--- Exercise directions ---
The answer is to be an exact copy of the lines below running from the line with "860-292-0484 (448, 23)" down to the line with "Preston (478, 2420)", both ends included, and nothing more.

--- Provided data ---
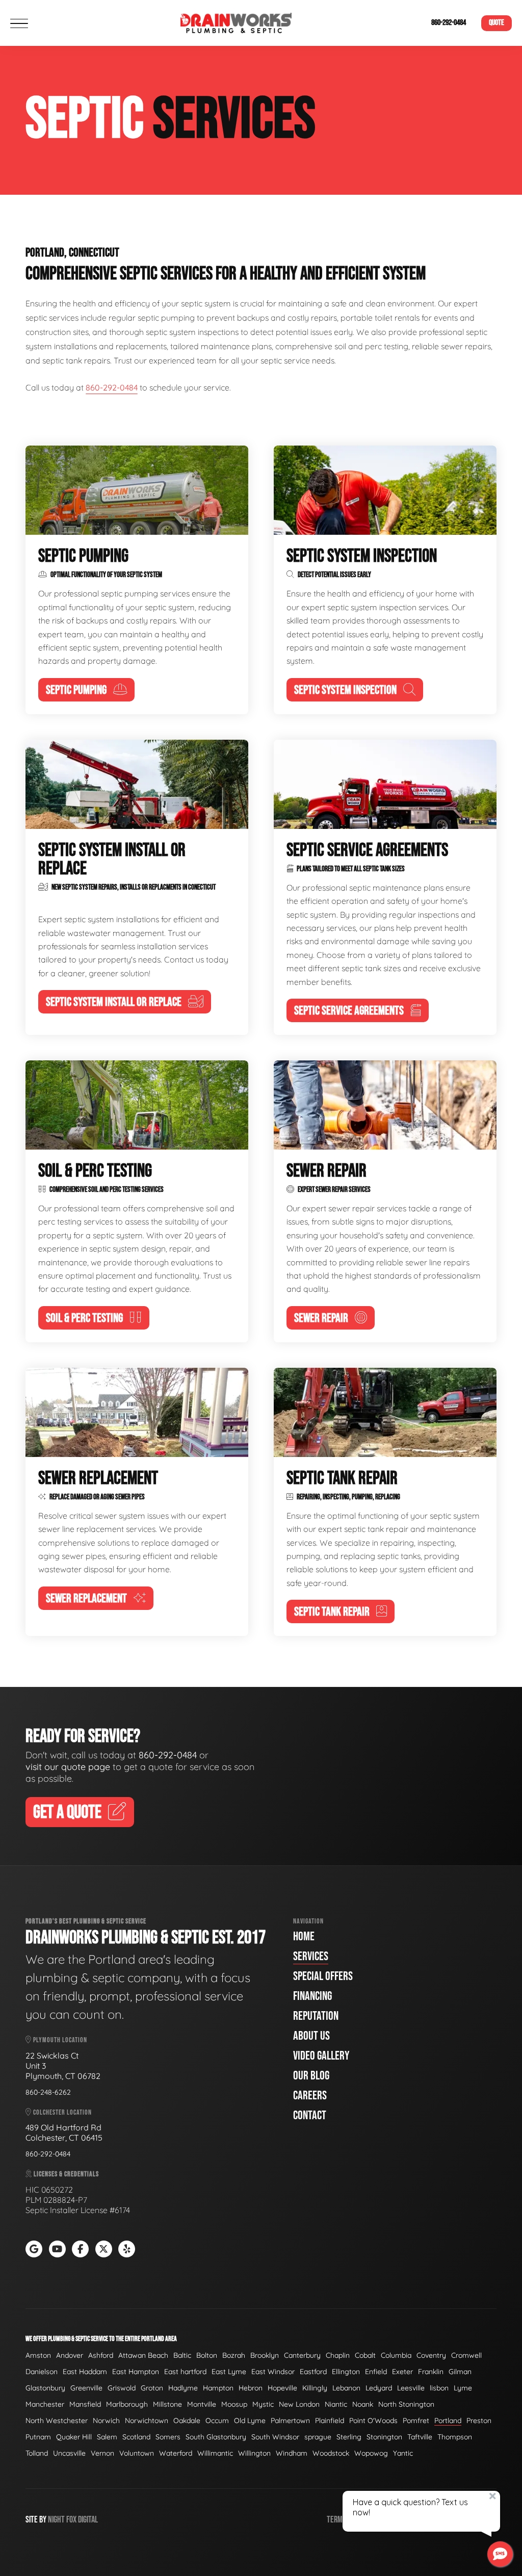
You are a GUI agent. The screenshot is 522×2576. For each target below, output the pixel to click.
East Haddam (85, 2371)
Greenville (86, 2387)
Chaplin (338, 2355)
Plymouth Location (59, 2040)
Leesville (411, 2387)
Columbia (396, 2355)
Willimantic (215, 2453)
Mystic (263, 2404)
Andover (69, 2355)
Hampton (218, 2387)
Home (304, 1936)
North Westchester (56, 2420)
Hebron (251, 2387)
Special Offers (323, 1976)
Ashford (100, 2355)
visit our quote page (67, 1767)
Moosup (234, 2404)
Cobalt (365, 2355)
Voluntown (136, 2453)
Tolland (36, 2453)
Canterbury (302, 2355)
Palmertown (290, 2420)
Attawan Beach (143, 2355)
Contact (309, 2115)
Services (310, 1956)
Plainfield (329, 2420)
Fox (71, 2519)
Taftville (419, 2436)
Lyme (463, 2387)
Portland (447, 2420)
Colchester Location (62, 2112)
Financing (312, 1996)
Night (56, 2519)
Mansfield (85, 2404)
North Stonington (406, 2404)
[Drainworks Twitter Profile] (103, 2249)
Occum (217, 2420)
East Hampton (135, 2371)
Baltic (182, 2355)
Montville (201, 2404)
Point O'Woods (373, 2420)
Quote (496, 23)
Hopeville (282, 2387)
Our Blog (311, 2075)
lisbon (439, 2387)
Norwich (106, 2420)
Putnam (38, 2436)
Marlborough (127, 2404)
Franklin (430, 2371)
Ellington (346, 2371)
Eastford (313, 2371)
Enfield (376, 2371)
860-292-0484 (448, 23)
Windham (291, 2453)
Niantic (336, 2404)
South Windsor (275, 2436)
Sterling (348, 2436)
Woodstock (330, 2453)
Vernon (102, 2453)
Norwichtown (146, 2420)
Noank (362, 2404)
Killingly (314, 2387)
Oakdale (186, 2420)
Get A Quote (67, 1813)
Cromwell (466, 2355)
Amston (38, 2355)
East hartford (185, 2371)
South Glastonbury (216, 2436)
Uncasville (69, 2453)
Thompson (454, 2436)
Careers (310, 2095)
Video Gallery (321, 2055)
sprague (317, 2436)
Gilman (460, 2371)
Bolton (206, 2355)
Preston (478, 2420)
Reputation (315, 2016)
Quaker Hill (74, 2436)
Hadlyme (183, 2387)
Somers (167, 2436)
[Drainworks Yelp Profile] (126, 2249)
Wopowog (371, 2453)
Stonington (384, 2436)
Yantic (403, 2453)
...
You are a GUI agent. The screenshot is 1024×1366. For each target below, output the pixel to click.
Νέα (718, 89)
---
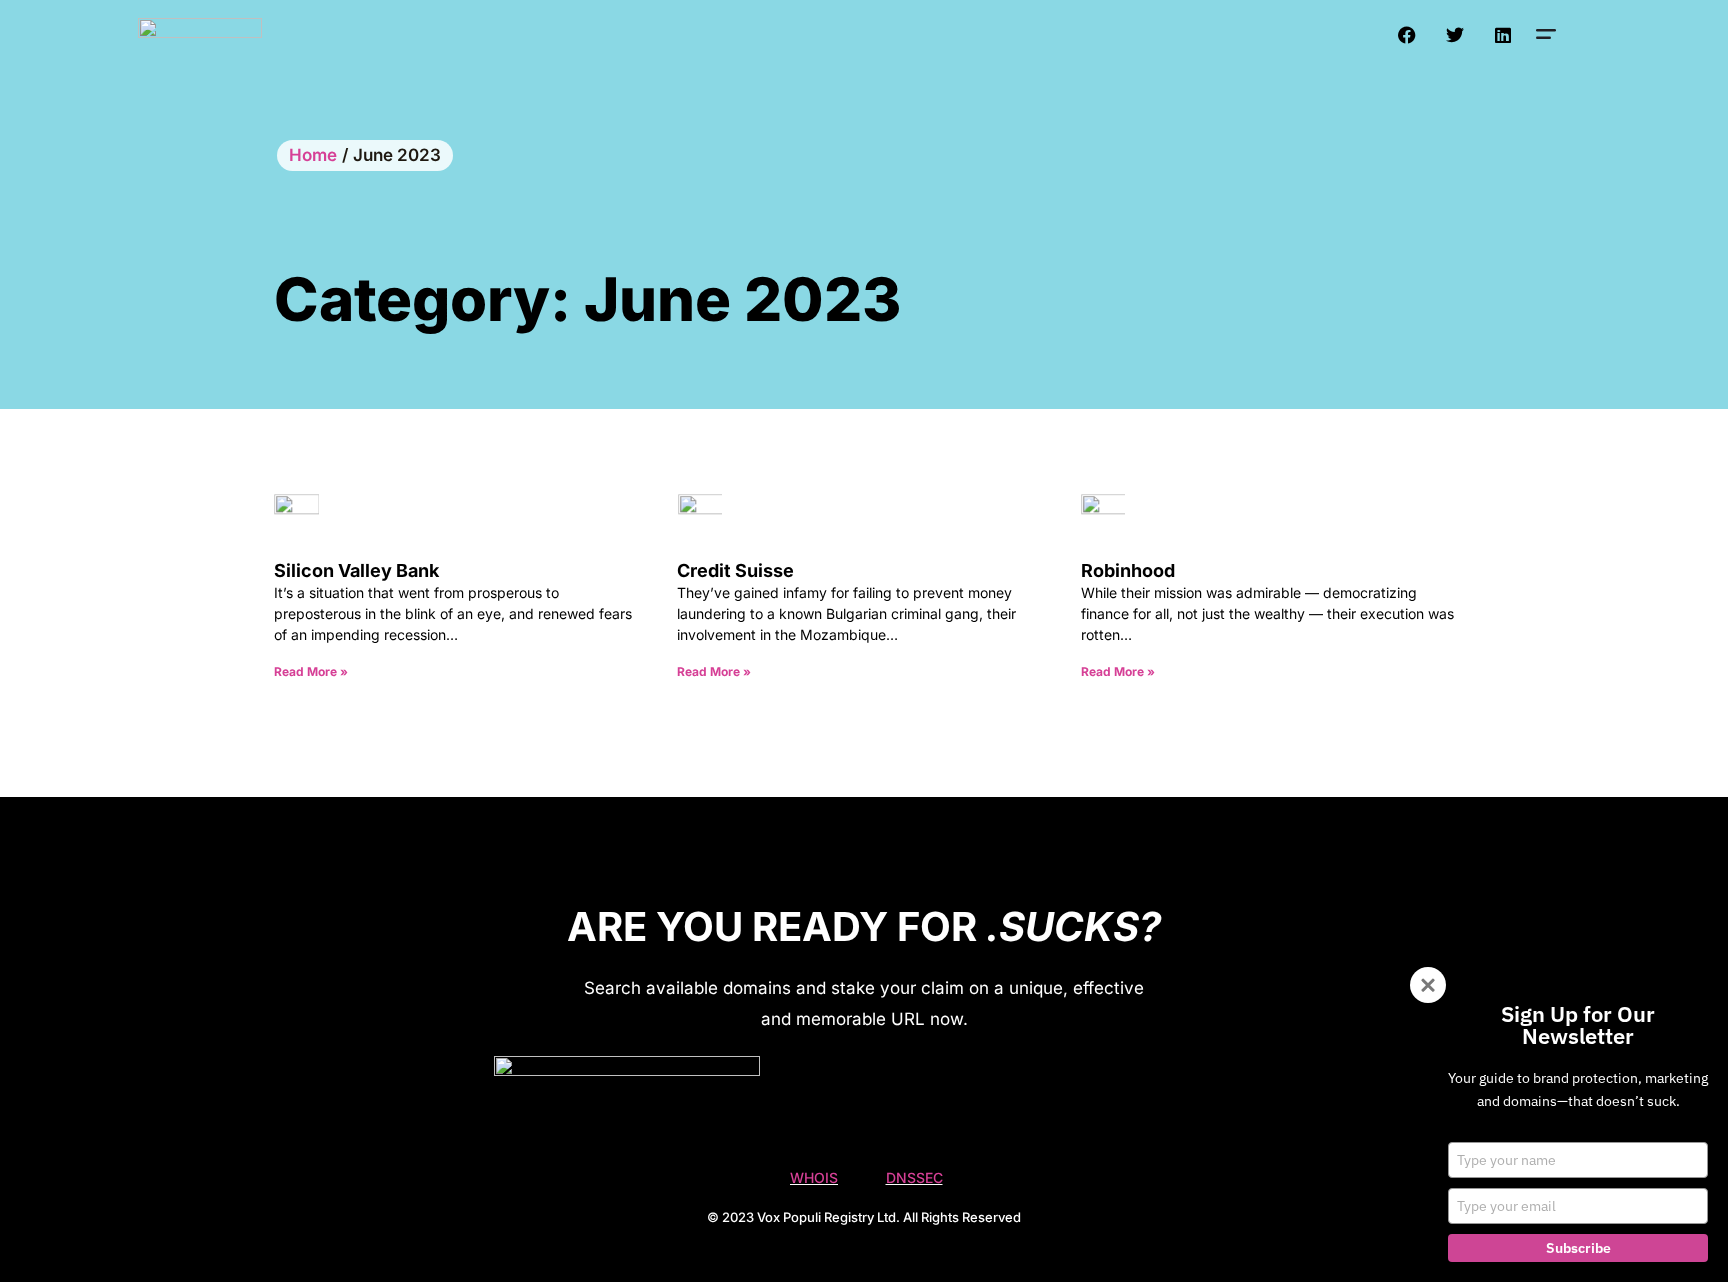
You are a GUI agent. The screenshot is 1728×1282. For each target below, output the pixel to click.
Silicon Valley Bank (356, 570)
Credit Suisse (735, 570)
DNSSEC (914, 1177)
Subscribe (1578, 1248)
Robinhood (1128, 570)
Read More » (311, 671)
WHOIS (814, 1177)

--- Output ---
860-292-0484 (448, 23)
Windham (291, 2453)
Niantic (336, 2404)
South Windsor (275, 2436)
Sterling (348, 2436)
Woodstock (330, 2453)
Vernon (102, 2453)
Norwichtown (146, 2420)
Noank (362, 2404)
Killingly (314, 2387)
Oakdale (186, 2420)
Get A Quote (67, 1813)
Cromwell (466, 2355)
Amston (38, 2355)
East hartford (185, 2371)
South Glastonbury (216, 2436)
Uncasville (69, 2453)
Thompson (454, 2436)
Careers (310, 2095)
Video Gallery (321, 2055)
sprague (317, 2436)
Gilman (460, 2371)
Bolton (206, 2355)
Preston (478, 2420)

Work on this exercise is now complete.